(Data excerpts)
● ● ● ● ●
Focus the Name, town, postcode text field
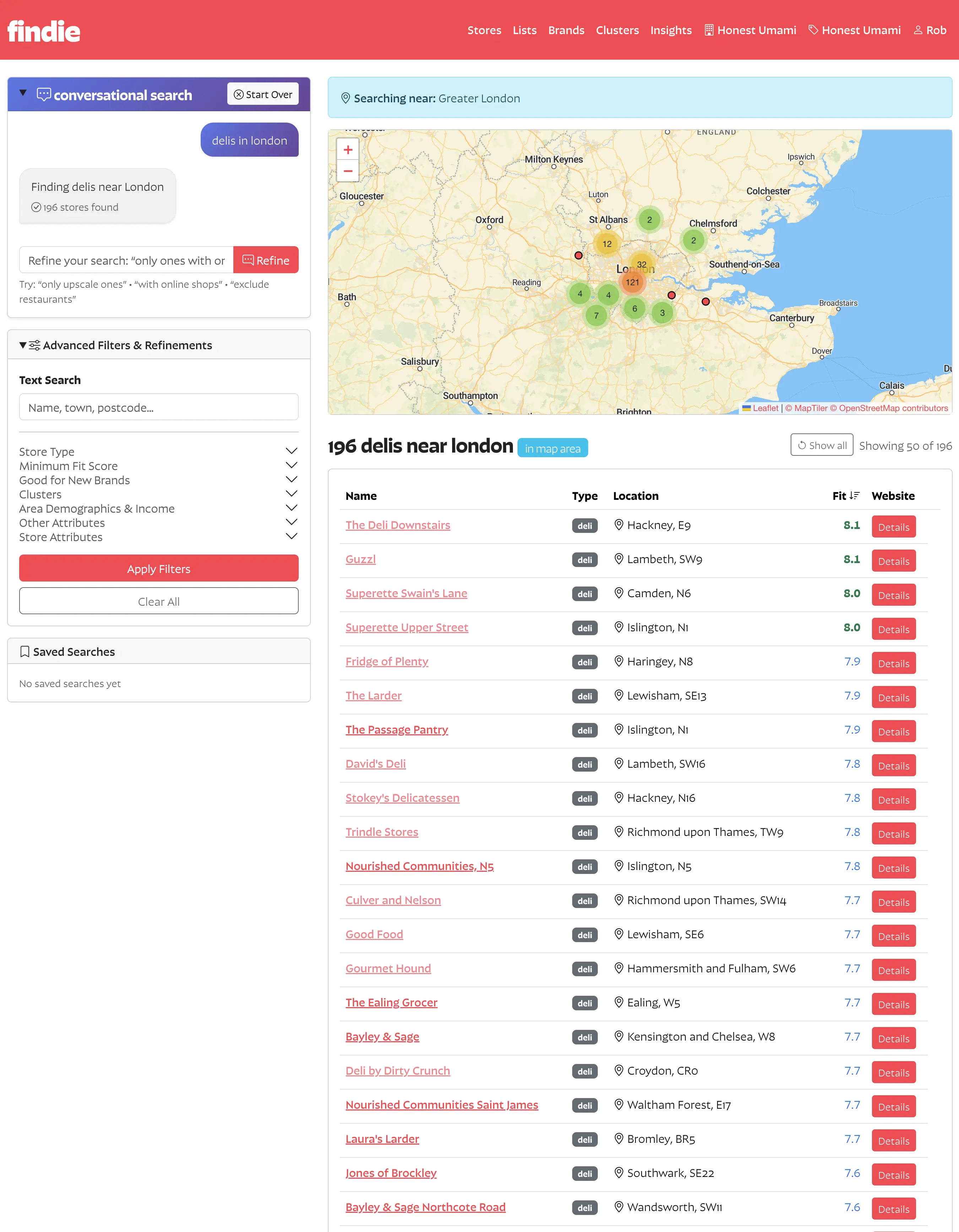Viewport: 959px width, 1232px height. click(x=158, y=407)
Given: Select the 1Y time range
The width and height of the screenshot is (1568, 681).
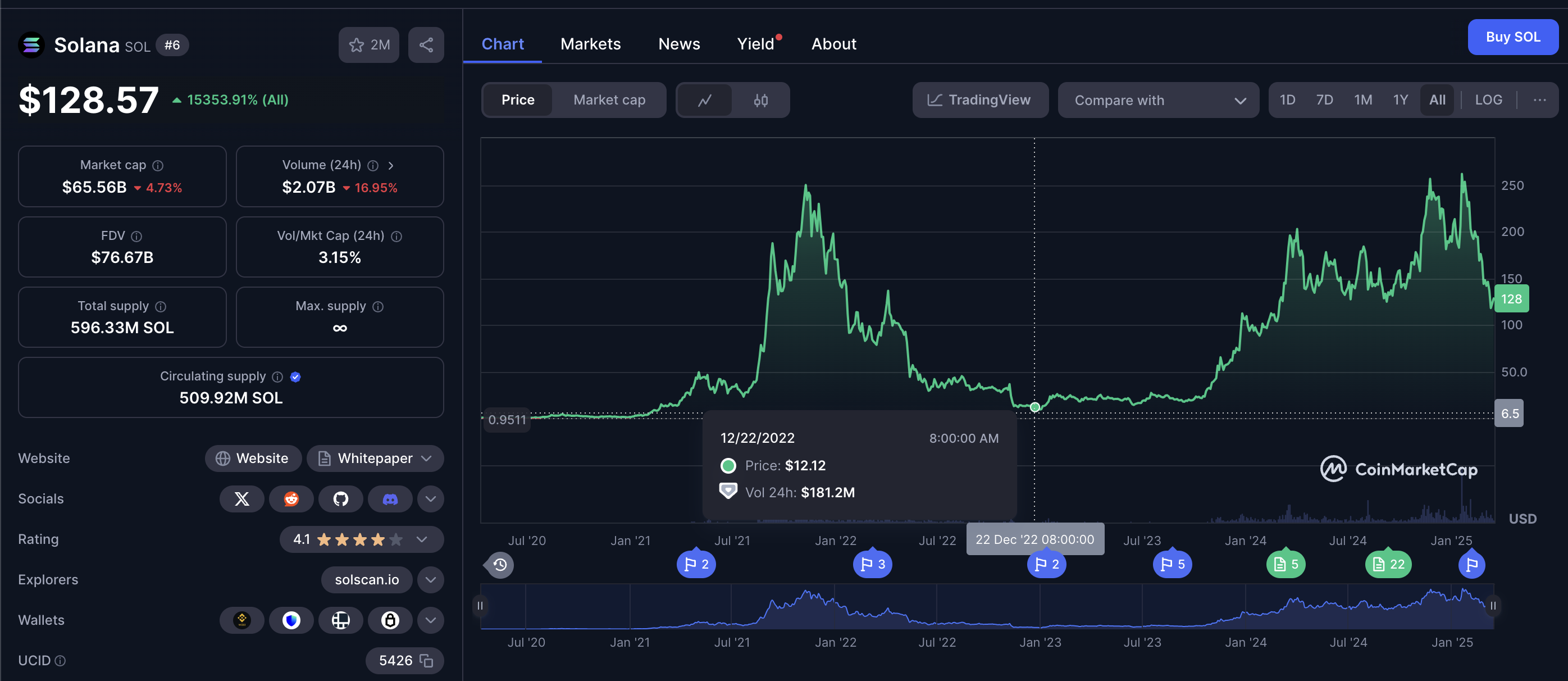Looking at the screenshot, I should pyautogui.click(x=1400, y=100).
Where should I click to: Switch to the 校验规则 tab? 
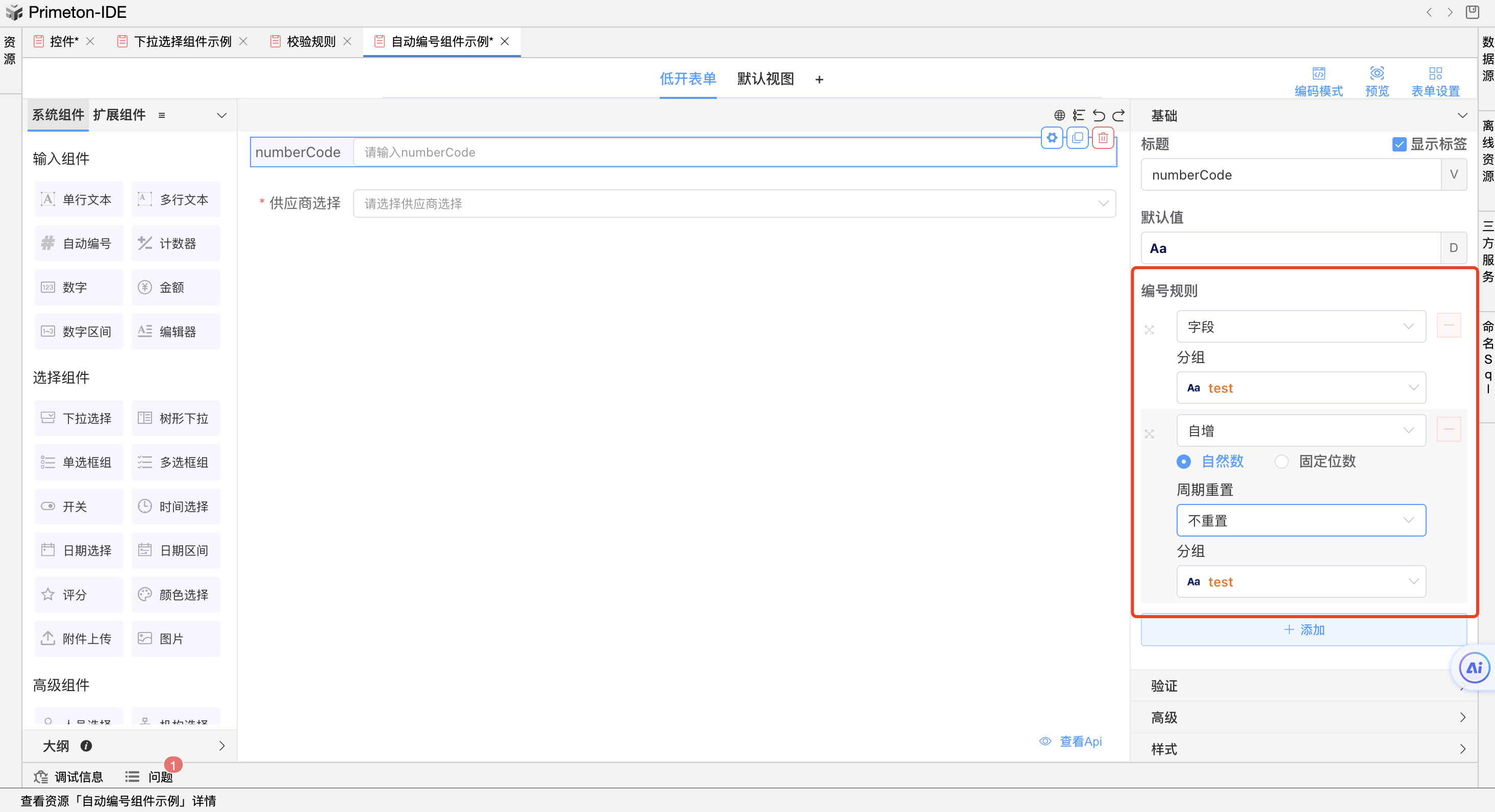pos(311,42)
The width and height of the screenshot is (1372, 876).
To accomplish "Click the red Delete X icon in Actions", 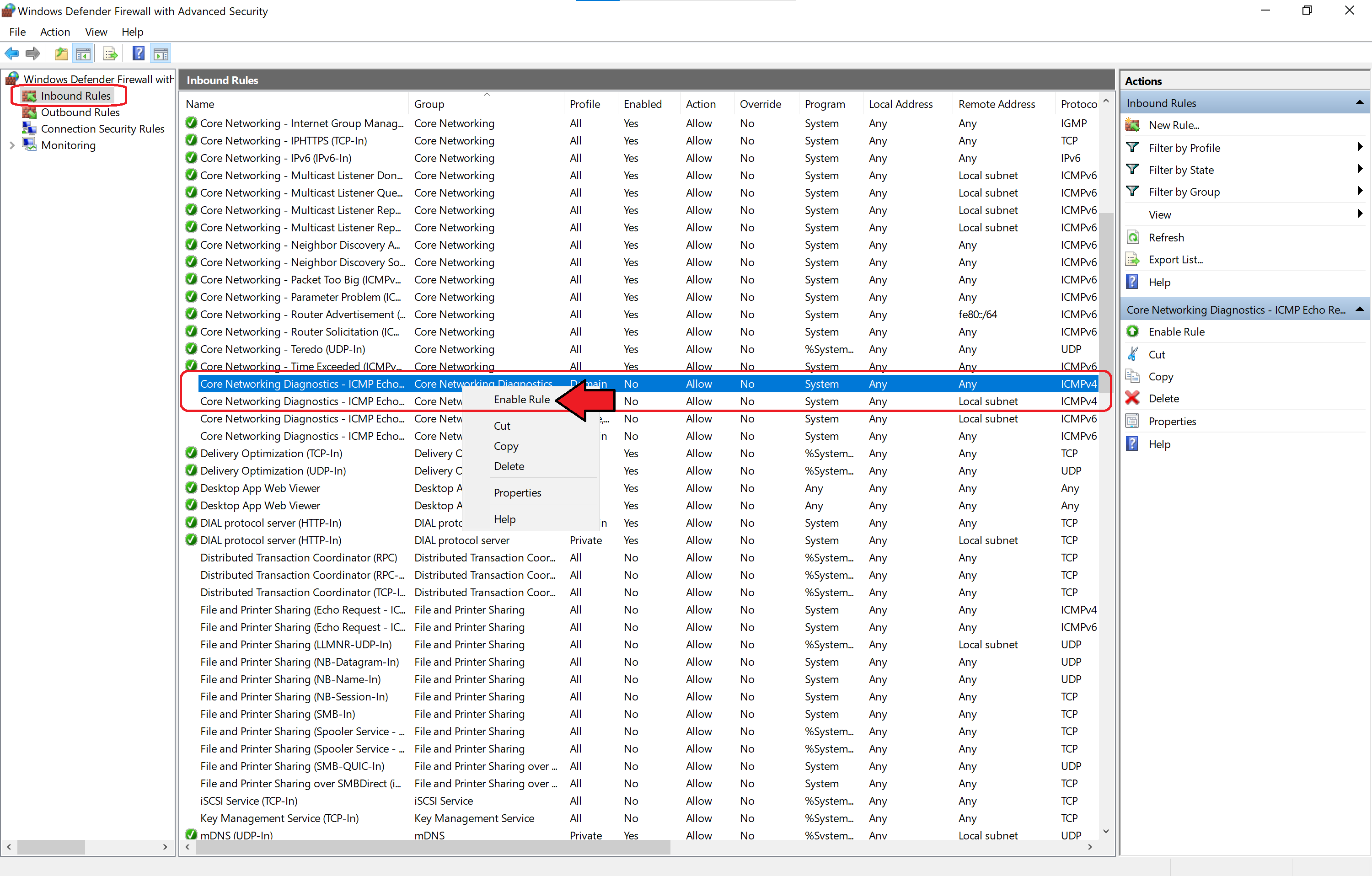I will [1133, 399].
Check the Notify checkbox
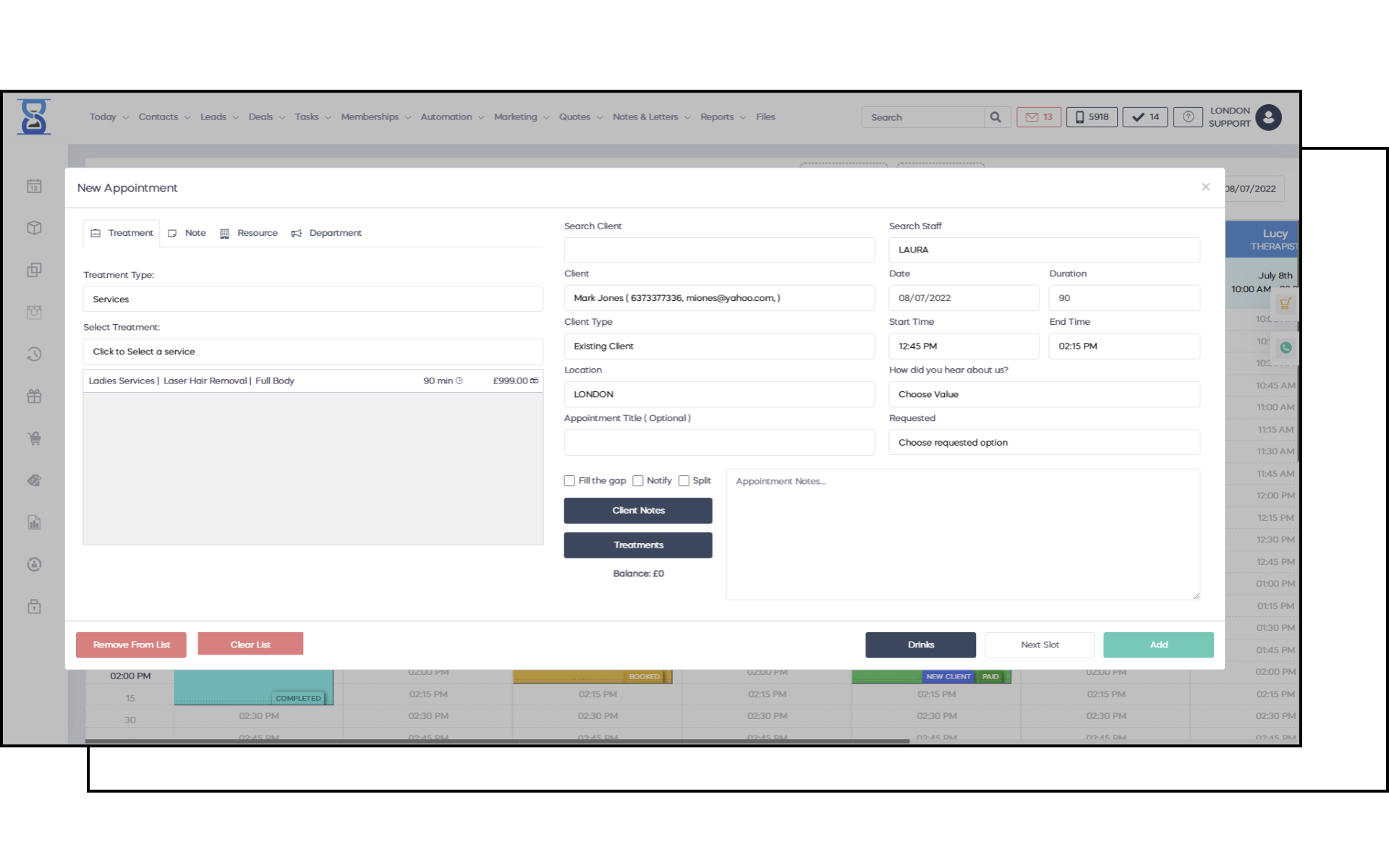The width and height of the screenshot is (1389, 868). point(637,481)
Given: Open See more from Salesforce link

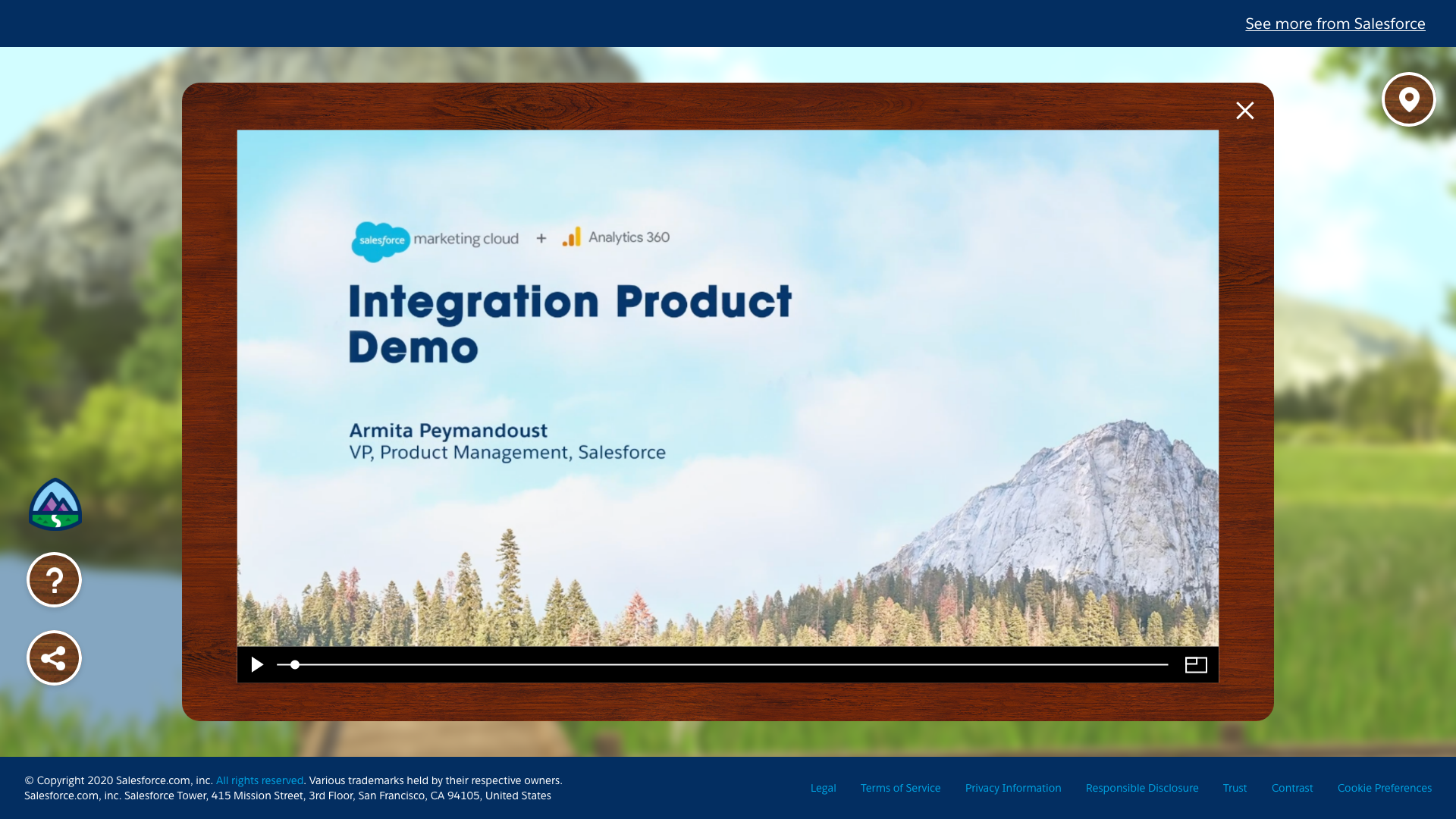Looking at the screenshot, I should 1335,24.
● ● ● ● ●
Transcribe exactly the lines from the one containing "Check the Notify checkbox" through the last line of the records above, and nothing else. Leave out the pictures.

Check the Notify checkbox
The width and height of the screenshot is (1389, 868). point(637,481)
Given: Open See more from Salesforce link

Looking at the screenshot, I should 1335,24.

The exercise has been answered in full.